→ Work to do
Reproduce word for word the stretch of rows below, from the start of the rows through the row containing "pos(191,98)", leaving out the pictures.
=== Data for processing ===
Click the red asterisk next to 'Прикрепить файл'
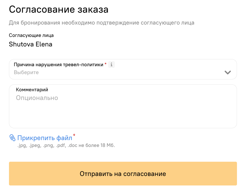This screenshot has height=191, width=247. (74, 135)
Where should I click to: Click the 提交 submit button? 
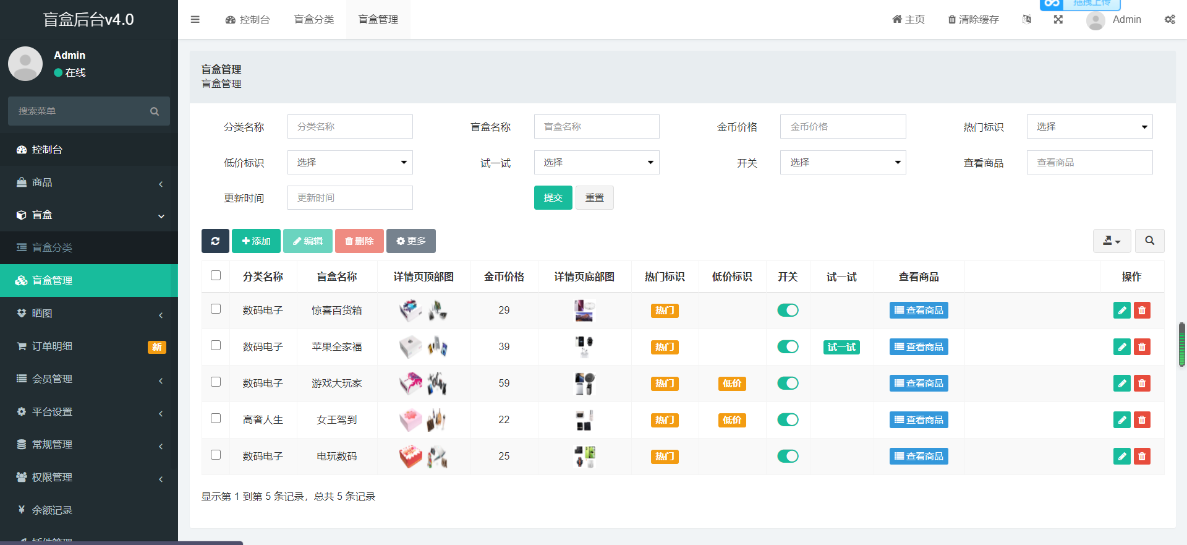click(553, 198)

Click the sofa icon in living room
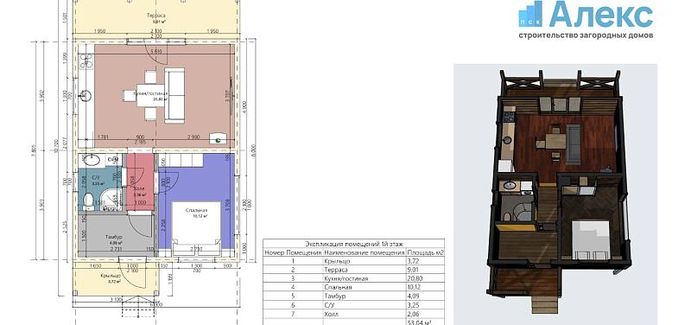tap(174, 95)
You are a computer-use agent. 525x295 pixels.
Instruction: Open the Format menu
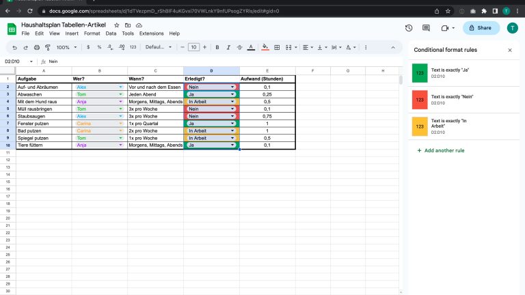92,33
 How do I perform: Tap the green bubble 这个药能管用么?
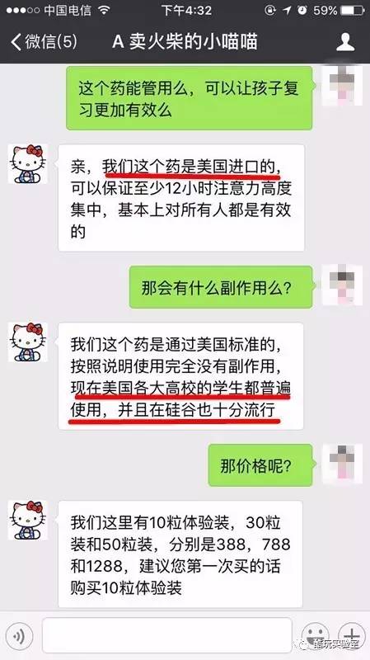pos(191,98)
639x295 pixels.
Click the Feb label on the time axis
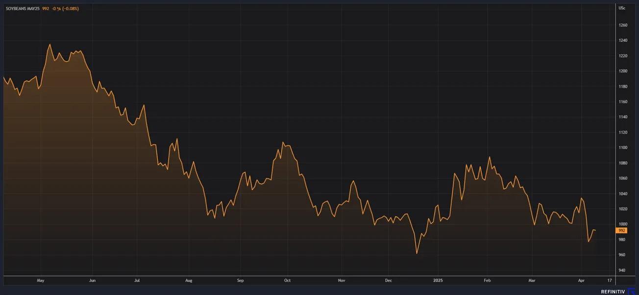tap(487, 280)
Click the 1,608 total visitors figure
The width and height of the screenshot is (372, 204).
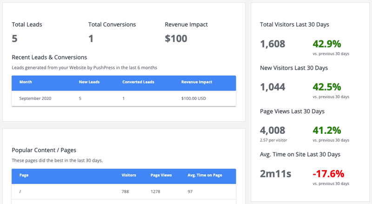coord(272,44)
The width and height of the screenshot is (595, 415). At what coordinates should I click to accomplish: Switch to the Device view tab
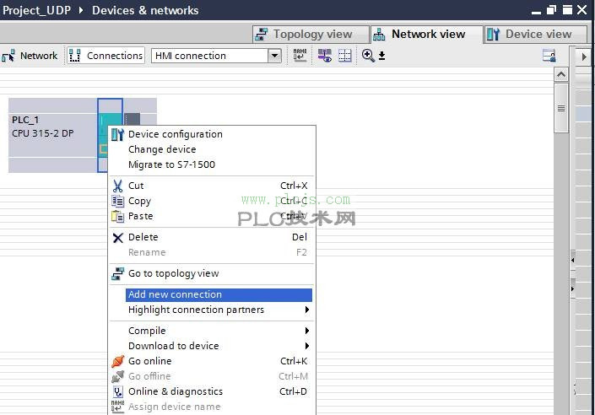click(x=538, y=35)
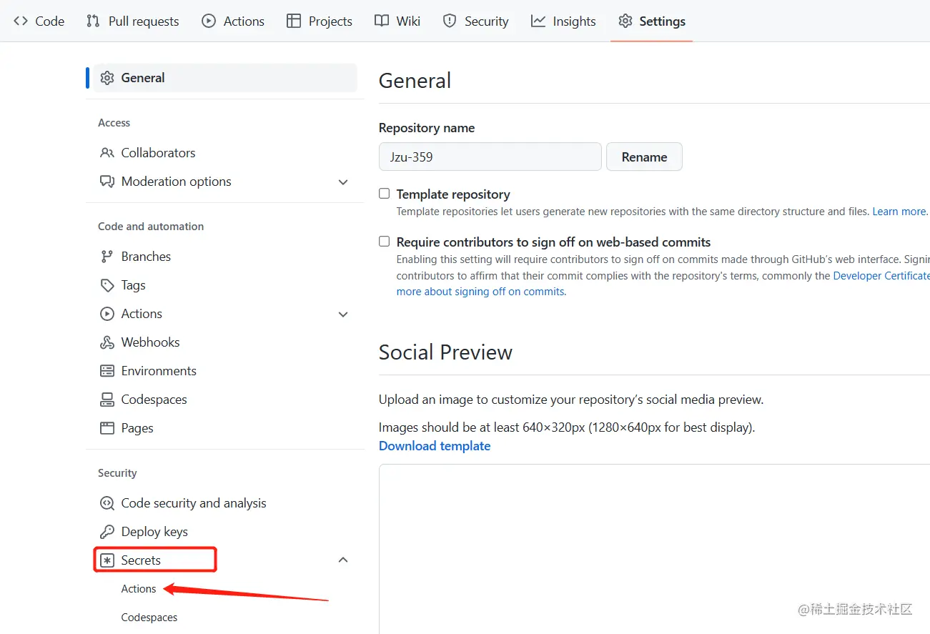
Task: Expand Moderation options chevron
Action: click(343, 182)
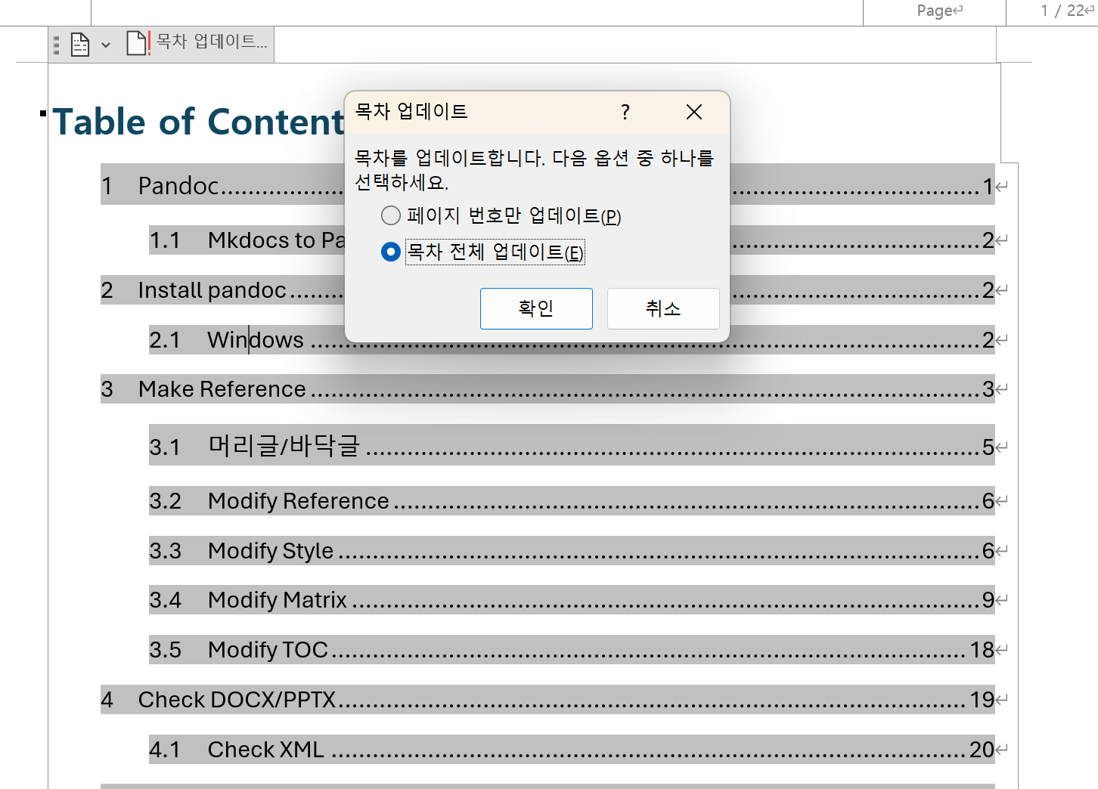Confirm with the 확인 button
Screen dimensions: 1098x789
(536, 308)
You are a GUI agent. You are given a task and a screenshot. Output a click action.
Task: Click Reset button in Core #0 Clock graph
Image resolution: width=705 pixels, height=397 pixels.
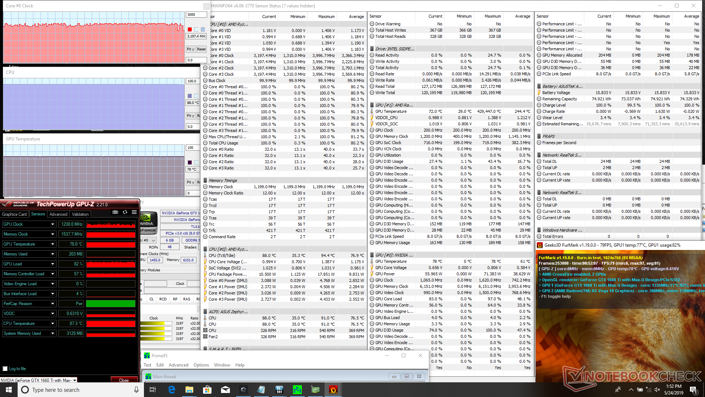tap(201, 49)
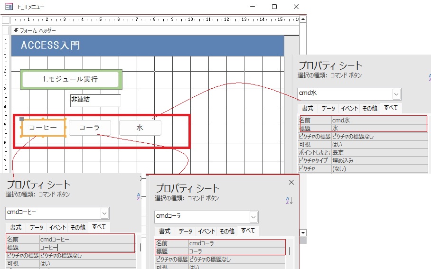Maximize the F_Tメニュー window
Screen dimensions: 431x269
(274, 7)
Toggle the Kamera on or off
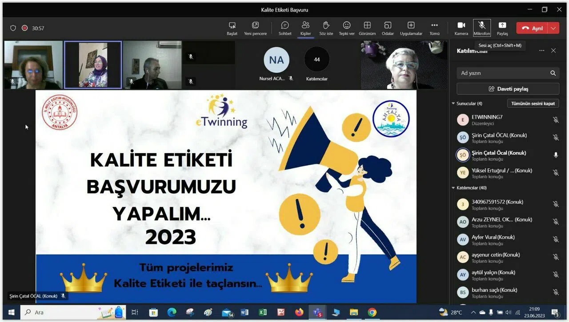569x322 pixels. [461, 25]
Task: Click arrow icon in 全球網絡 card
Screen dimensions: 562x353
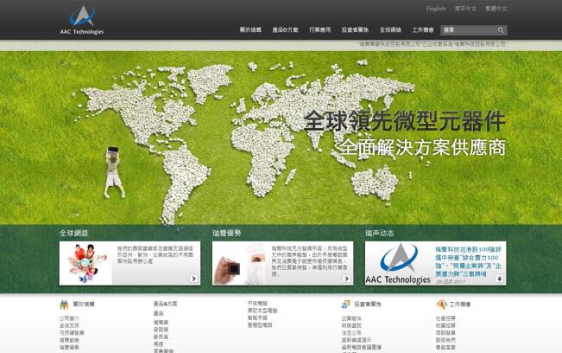Action: tap(193, 279)
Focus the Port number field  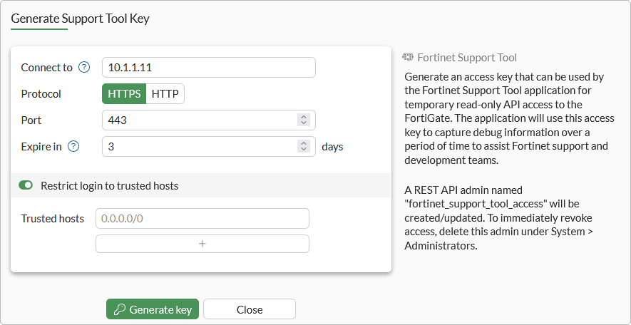[x=200, y=120]
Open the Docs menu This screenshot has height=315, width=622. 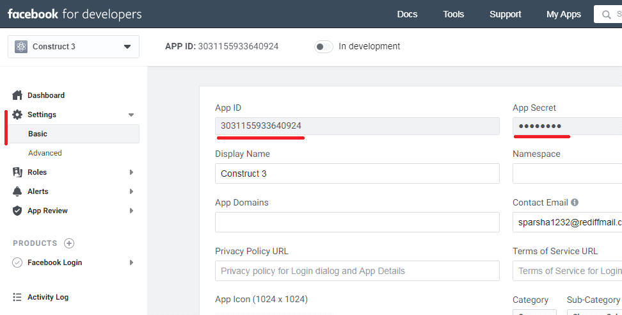click(407, 14)
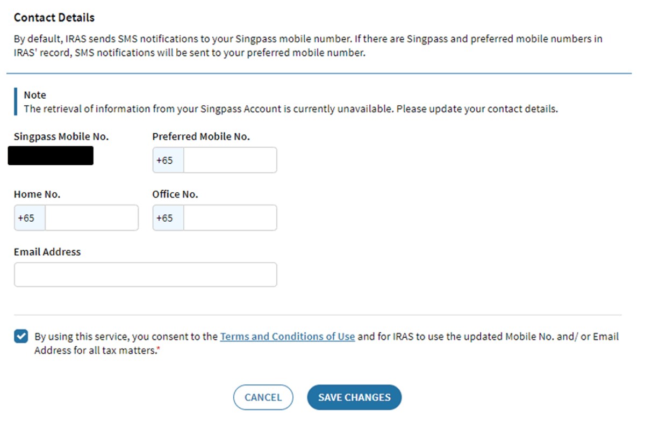Image resolution: width=645 pixels, height=422 pixels.
Task: Focus the Home No. text box
Action: point(91,218)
===
→ Finished task
Click the red asterisk next to 'Прикрепить файл'
This screenshot has height=191, width=247. (74, 135)
Where should I click to: Click the 提交 submit button? 
click(553, 198)

Click the sofa icon in living room
tap(174, 95)
You are a computer-use agent. 525x295 pixels.
Instruction: Open the Format menu
92,33
 How do I perform: Tap the green bubble 这个药能管用么?
pos(191,98)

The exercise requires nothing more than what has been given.